Wednesday, October 14, 2009

The Ego and the Imagination

It’s a great day to have something in common with Margaret Atwood—a dystopia that’s been published this season in Canada and that hasn’t been nominated for any of the major awards. Oddly enough, it was just after 8am Pacific time this morning—just after I’d heard on the CBC national news who the finalists for this year’s GG's Awards were—that it struck home for me just how inconsequential all these awards really are. Funny how some incidental piece of news can spur a significant realization of that sort.

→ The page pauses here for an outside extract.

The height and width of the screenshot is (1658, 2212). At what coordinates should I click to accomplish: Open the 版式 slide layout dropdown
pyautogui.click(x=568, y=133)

More generally, it’s a funny thing with awards. No matter how much one may tell oneself that they’re not really important—how often great books miss out completely, how often horrible books win, etc. etc.—it’s hard not to pay attention. That’s true for both readers and writers, but for readers it’s a matter purely of information and attention, whereas for writers, of course, it’s also a matter of ego. In my own case I have eternally in front of me a reminder of how deeply awards don’t matter in the end—my father’s winning the 1964 Governor General’s Award for Fiction for his novel The Deserter. Dad also won a (to my mind richly deserved) GG for poetry, but The Deserter is a difficult and I would say not very satisfactory novel—I think my mother was right to diagnose among its various flaws an excess of ego showing through. But no one cares now; The Deserter today is largely forgotten, while a novel that didn’t win that same year—Margaret Laurence’s The Stone Angel—remains arguably the finest of all Canadian novels.

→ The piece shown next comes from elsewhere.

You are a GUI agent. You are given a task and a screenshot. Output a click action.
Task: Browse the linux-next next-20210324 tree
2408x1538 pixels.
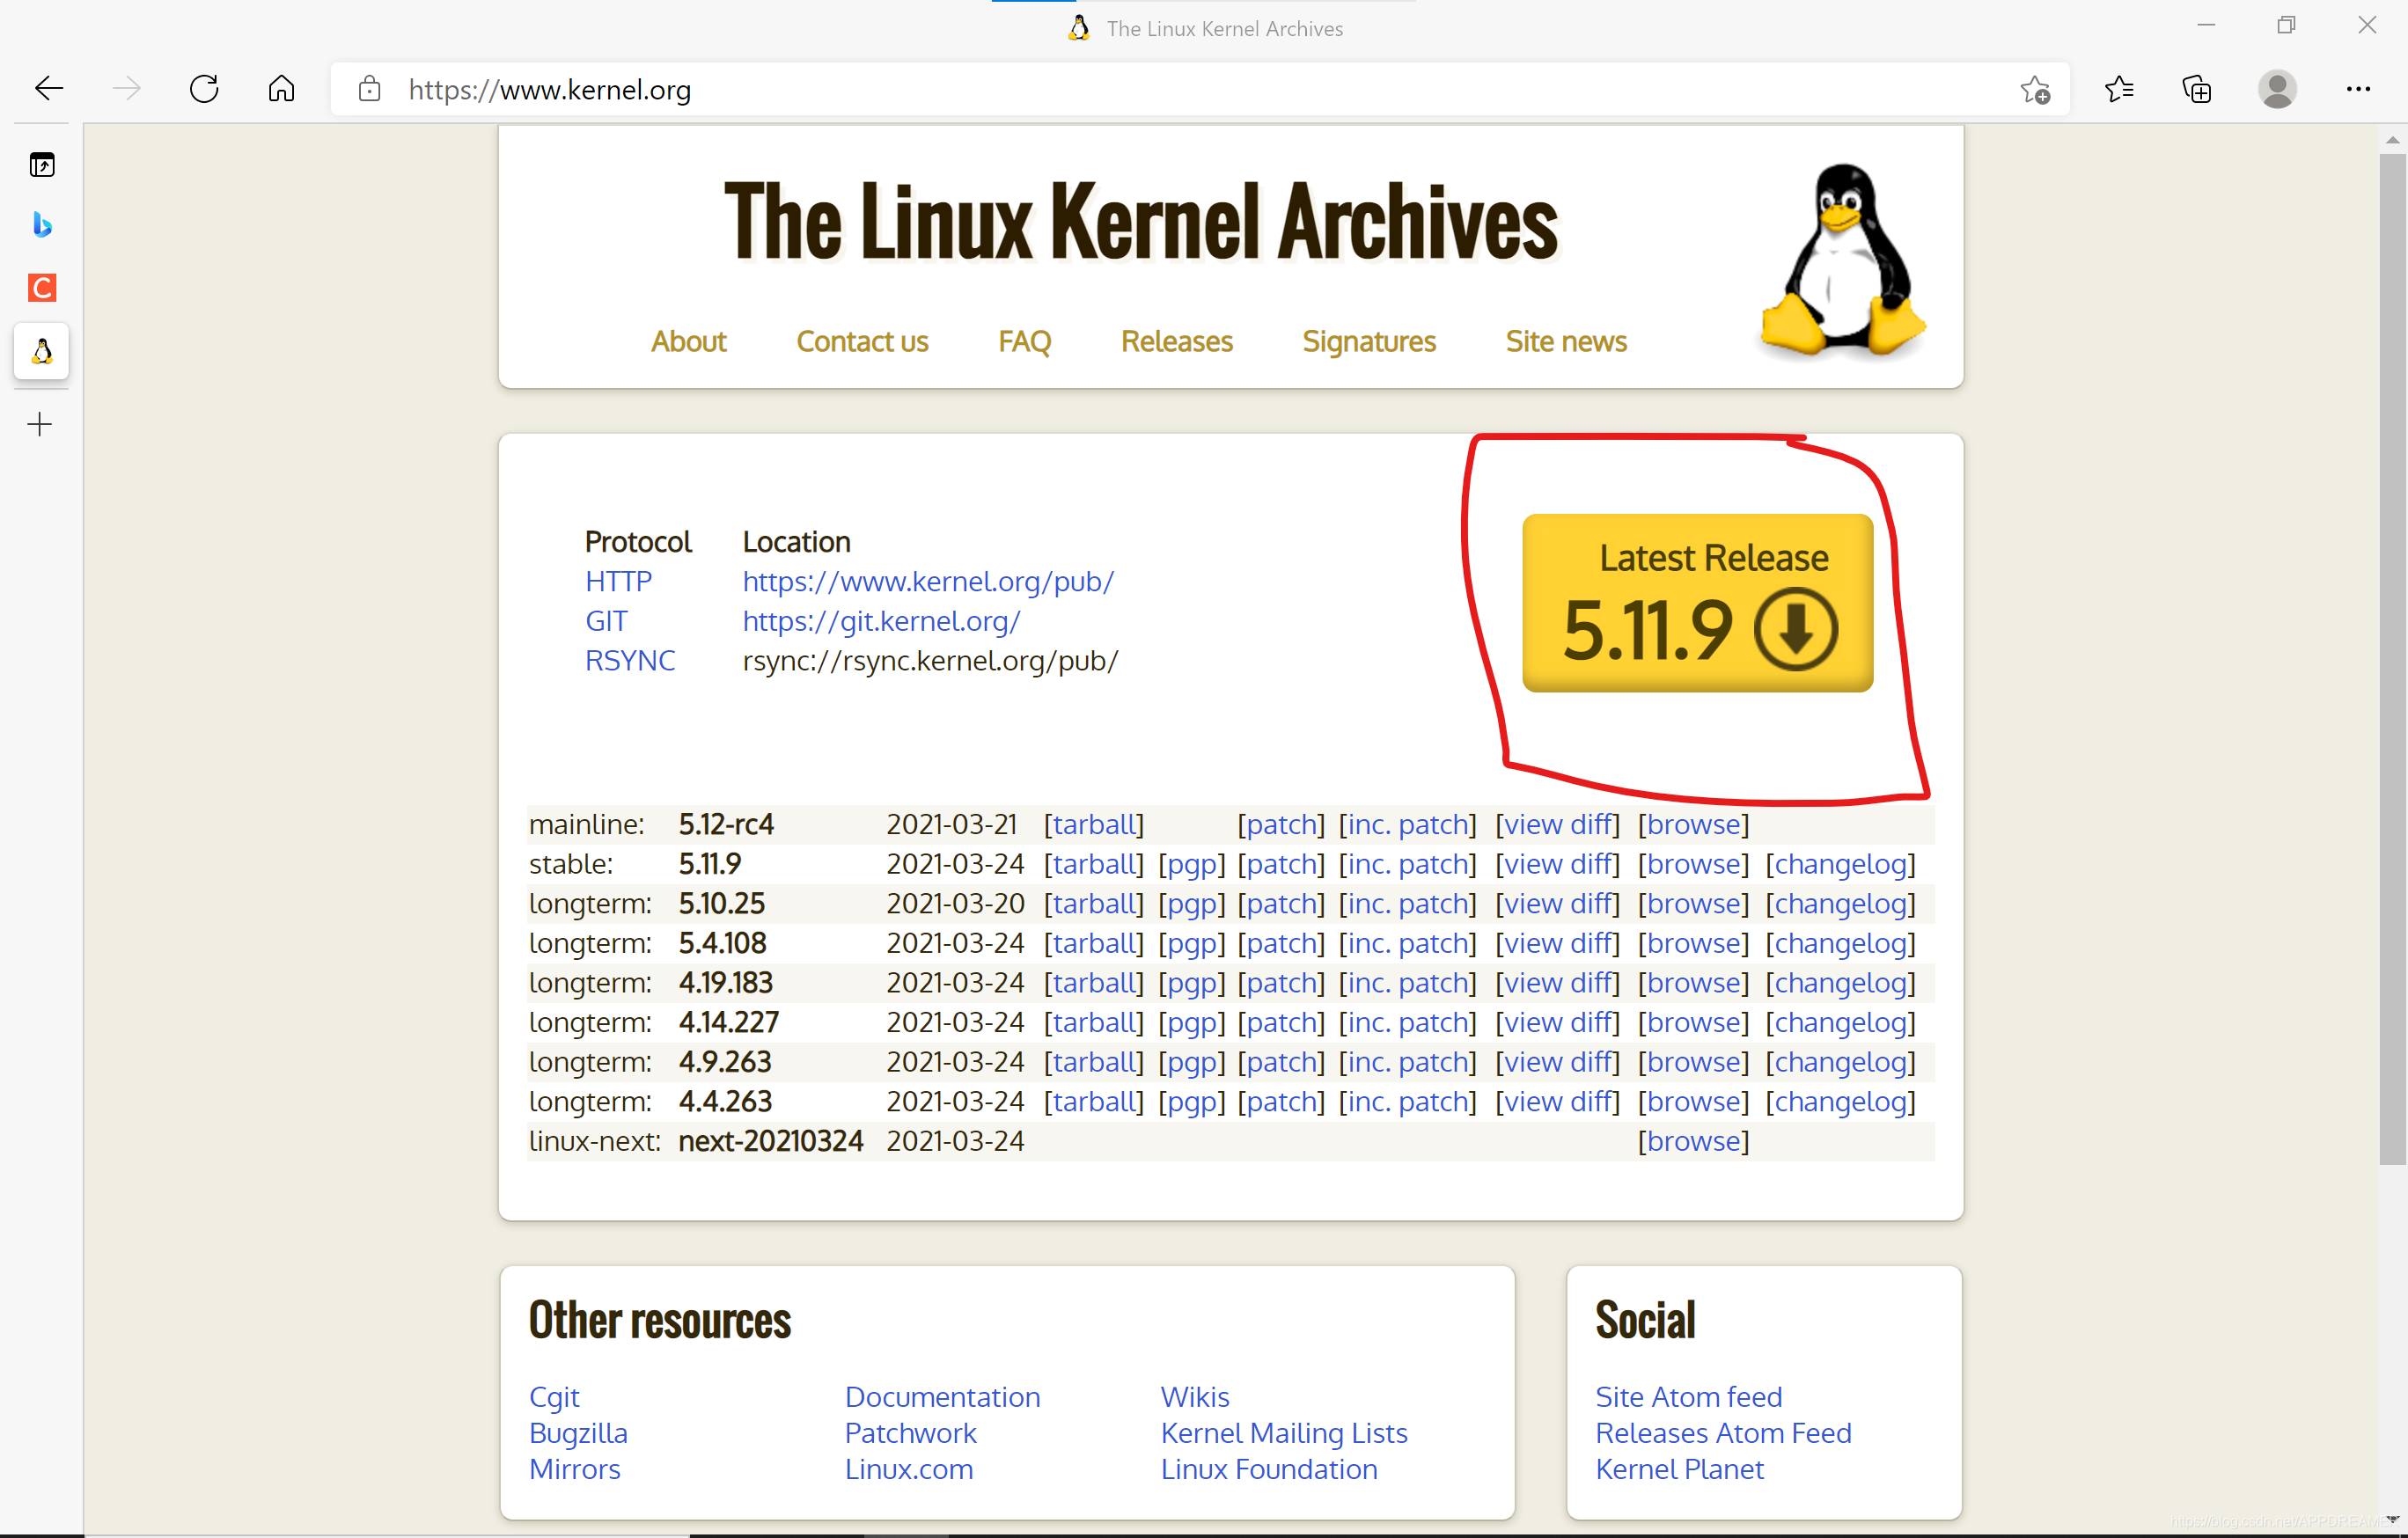point(1693,1141)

How to get beyond ego is to my mind a vitally important question for novelists—no doubt for dramatists too. You can write great poetry showing off your ego; it’s a lot harder to do so and write fiction or drama that doesn’t come across as self-conscious—or just self-centred. On the whole, successful novels have to be able to convey an understanding of and sympathy for other creatures—pointedly, here, I won’t say other humans. And to do that requires a forgetting of the self, at least while the writing process is underway. For me at least, the great stylistic trick that facilitates such a forgetting in fiction is what academics term free indirect discourse (also known as colored narrative). It’s writing in the third person that takes on the coloring of different points of view—essentially through omitting such phrases as “he thought that” or “it seemed to her that…”. It sounds like a small thing, but such writing seems to me to do far more than allow for faster shifts from one point of view to another in fiction; I think it can also provide to the reader a much stronger and more direct sense of the feelings of different characters. Just as important, for me at least, is how it affects the creative process; I’m sure that using colored narrative allowed me far more easily to lose myself in the characters of Animals than I would have been able to otherwise—and allowed me to stay lost for pages at a time.

(It’s vitally important, of course, not to have the CBC on in the background at such times; otherwise even the least self centred of us runs the risk of getting distracted by news of yet more awards he or she hasn’t been nominated for!)